→ **Required work**:
Lines containing "will": state how many there are in these entries, and write only that number.

→ **Data listing**:
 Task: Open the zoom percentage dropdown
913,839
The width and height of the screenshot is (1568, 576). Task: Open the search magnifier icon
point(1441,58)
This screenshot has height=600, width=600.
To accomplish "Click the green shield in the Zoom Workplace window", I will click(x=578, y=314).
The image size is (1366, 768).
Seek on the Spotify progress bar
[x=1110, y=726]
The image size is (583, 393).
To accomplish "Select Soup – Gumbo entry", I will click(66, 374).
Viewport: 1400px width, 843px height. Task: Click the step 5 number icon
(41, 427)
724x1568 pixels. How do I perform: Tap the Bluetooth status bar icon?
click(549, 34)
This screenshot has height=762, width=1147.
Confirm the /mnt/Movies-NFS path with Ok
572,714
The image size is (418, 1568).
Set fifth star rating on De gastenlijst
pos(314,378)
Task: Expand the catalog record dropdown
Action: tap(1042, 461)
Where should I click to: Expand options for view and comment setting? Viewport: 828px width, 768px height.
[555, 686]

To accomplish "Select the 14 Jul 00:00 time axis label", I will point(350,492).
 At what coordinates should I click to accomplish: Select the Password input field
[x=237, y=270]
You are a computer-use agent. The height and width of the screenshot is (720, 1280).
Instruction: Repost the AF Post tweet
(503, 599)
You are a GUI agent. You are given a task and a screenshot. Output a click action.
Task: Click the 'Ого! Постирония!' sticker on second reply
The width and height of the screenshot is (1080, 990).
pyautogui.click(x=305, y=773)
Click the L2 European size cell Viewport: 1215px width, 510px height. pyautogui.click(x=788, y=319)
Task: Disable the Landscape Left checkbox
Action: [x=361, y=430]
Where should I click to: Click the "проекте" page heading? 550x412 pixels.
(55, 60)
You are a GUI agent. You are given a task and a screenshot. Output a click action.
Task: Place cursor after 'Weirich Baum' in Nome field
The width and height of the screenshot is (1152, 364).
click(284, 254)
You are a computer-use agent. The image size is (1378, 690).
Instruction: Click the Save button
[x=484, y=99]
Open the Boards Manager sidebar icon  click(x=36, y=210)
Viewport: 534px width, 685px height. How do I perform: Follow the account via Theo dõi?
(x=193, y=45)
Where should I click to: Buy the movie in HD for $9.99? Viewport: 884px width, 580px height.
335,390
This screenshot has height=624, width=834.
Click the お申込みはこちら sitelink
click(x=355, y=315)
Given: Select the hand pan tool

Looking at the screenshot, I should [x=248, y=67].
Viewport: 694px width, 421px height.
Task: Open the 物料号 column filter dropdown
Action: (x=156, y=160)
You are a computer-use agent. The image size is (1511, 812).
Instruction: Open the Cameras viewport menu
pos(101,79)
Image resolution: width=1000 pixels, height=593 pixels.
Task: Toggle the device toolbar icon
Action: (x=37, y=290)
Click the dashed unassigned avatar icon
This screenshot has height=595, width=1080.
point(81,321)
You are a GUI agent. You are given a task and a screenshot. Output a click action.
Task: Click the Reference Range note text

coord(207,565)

→ **Final answer**:
3